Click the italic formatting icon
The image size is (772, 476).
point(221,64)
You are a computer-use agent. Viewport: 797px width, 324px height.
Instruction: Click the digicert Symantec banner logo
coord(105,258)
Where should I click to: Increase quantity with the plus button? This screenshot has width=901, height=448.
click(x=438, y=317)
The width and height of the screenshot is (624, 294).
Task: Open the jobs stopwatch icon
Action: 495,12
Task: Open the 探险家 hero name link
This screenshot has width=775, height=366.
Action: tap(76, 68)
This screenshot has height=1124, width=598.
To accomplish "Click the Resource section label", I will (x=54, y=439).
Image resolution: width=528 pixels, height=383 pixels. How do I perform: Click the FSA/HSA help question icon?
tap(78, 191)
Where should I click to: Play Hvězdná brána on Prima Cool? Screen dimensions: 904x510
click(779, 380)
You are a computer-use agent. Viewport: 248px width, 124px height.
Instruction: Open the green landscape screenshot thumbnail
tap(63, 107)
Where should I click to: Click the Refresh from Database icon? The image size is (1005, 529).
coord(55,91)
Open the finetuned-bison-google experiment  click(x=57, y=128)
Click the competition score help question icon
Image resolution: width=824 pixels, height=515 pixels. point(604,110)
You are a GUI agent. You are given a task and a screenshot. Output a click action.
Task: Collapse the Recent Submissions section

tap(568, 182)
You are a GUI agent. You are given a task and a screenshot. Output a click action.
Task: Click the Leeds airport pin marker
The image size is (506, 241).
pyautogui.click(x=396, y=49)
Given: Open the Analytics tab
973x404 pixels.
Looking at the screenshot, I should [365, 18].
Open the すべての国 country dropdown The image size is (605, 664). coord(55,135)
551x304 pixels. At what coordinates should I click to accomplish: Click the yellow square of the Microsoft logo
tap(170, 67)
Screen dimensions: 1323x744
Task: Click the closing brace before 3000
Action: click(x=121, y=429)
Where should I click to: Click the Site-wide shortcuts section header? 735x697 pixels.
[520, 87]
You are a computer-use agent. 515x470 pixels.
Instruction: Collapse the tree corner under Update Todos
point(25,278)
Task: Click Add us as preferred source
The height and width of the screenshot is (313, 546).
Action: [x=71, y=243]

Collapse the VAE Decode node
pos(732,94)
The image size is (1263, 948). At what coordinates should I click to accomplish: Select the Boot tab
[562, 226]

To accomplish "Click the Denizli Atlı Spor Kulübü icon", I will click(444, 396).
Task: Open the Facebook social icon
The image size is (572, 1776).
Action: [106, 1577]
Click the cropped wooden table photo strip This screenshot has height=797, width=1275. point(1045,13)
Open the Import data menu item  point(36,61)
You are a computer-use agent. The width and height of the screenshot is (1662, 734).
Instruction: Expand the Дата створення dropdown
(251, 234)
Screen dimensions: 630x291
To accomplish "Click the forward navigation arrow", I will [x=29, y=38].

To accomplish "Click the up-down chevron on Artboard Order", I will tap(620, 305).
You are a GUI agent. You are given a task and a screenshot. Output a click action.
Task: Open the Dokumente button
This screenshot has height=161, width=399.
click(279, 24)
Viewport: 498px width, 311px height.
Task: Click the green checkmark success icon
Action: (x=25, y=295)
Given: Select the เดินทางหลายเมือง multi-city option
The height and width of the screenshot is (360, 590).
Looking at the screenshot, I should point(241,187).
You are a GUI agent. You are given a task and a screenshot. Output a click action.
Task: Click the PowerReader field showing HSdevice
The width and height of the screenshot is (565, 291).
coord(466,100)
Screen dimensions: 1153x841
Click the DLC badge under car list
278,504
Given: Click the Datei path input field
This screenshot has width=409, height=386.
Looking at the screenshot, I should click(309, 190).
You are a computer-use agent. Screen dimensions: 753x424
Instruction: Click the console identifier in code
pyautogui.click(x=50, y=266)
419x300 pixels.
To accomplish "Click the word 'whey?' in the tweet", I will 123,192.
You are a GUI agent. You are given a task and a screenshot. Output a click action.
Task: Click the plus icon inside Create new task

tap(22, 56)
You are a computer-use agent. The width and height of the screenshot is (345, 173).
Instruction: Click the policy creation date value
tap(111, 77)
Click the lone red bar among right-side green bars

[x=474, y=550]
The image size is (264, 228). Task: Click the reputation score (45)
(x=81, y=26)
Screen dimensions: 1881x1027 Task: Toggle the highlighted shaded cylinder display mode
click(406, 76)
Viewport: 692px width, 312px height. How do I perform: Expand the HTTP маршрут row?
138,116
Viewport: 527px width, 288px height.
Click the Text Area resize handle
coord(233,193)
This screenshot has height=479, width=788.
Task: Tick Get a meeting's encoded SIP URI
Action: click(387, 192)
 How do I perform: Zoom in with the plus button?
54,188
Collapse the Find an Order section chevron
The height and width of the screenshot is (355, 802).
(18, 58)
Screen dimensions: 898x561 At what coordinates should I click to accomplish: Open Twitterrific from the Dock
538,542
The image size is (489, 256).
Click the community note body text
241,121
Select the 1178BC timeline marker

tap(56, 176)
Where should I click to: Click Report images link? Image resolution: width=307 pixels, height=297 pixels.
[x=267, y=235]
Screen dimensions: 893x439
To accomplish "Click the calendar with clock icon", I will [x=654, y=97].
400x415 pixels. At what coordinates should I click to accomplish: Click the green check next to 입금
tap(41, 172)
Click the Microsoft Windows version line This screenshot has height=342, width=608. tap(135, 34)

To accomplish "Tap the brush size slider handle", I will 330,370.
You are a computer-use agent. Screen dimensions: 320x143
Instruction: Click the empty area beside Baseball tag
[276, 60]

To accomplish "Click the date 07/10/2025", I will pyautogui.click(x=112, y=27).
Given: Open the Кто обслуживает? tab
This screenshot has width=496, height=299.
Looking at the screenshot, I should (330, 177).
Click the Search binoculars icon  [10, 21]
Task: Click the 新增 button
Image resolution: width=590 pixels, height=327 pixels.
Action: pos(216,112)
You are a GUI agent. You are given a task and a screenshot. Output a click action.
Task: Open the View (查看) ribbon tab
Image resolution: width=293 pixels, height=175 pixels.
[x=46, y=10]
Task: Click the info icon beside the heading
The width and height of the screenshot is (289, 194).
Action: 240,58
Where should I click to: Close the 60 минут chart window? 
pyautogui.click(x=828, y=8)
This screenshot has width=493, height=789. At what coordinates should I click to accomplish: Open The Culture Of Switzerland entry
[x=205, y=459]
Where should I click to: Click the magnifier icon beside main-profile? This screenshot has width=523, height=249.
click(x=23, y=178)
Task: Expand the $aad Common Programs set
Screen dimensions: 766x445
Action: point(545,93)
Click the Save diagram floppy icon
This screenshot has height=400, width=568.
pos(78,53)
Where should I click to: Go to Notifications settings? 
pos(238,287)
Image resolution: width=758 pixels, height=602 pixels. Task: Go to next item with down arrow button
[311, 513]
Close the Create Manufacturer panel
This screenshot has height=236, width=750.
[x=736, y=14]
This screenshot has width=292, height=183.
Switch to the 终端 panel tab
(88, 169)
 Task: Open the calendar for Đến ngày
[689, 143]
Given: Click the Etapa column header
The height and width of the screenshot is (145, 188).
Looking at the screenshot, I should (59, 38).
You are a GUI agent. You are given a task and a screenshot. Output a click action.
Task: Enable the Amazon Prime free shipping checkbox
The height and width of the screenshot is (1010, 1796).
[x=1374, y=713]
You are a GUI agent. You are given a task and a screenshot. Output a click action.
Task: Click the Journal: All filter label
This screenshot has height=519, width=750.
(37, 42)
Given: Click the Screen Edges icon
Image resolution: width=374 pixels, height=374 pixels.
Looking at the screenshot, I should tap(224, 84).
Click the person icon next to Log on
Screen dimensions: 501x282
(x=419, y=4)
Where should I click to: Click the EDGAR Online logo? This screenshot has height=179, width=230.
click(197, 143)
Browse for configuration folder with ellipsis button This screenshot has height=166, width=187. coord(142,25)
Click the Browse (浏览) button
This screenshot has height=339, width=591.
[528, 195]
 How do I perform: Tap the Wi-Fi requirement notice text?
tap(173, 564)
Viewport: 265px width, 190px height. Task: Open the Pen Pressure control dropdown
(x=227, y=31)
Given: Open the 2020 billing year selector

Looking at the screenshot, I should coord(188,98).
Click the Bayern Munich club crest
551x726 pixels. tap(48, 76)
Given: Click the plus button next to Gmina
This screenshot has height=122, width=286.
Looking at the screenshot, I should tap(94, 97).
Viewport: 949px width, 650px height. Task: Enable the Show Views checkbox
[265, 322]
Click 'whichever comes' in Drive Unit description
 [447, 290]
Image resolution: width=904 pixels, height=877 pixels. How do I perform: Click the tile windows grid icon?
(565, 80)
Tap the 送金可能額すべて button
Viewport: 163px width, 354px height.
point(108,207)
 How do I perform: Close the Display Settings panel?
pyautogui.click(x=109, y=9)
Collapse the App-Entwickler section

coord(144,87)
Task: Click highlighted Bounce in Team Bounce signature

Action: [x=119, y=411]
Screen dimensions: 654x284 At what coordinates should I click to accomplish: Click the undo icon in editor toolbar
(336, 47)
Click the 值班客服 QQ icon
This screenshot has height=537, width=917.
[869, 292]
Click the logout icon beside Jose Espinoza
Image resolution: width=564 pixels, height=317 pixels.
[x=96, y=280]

* **Exercise prompt**:
When you reach the line containing "Collapse the VAE Decode node" in the data above, start copying exactly, and stop after the line containing "419x300 pixels.".

* **Output below**:
Collapse the VAE Decode node
pos(732,94)
The image size is (1263, 948). At what coordinates should I click to accomplish: Select the Boot tab
[562, 226]

To accomplish "Click the Denizli Atlı Spor Kulübü icon", I will click(444, 396).
Task: Open the Facebook social icon
The image size is (572, 1776).
Action: [106, 1577]
Click the cropped wooden table photo strip This screenshot has height=797, width=1275. point(1045,13)
Open the Import data menu item  point(36,61)
You are a computer-use agent. The width and height of the screenshot is (1662, 734).
Instruction: Expand the Дата створення dropdown
(251, 234)
Screen dimensions: 630x291
To accomplish "Click the forward navigation arrow", I will [x=29, y=38].

To accomplish "Click the up-down chevron on Artboard Order", I will tap(620, 305).
You are a GUI agent. You are given a task and a screenshot. Output a click action.
Task: Open the Dokumente button
This screenshot has height=161, width=399.
click(279, 24)
Viewport: 498px width, 311px height.
Task: Click the green checkmark success icon
Action: (x=25, y=295)
Given: Select the เดินทางหลายเมือง multi-city option
The height and width of the screenshot is (360, 590).
Looking at the screenshot, I should point(241,187).
You are a GUI agent. You are given a task and a screenshot. Output a click action.
Task: Click the PowerReader field showing HSdevice
The width and height of the screenshot is (565, 291).
coord(466,100)
Screen dimensions: 1153x841
Click the DLC badge under car list
278,504
Given: Click the Datei path input field
This screenshot has width=409, height=386.
Looking at the screenshot, I should click(309, 190).
You are a computer-use agent. Screen dimensions: 753x424
Instruction: Click the console identifier in code
pyautogui.click(x=50, y=266)
419x300 pixels.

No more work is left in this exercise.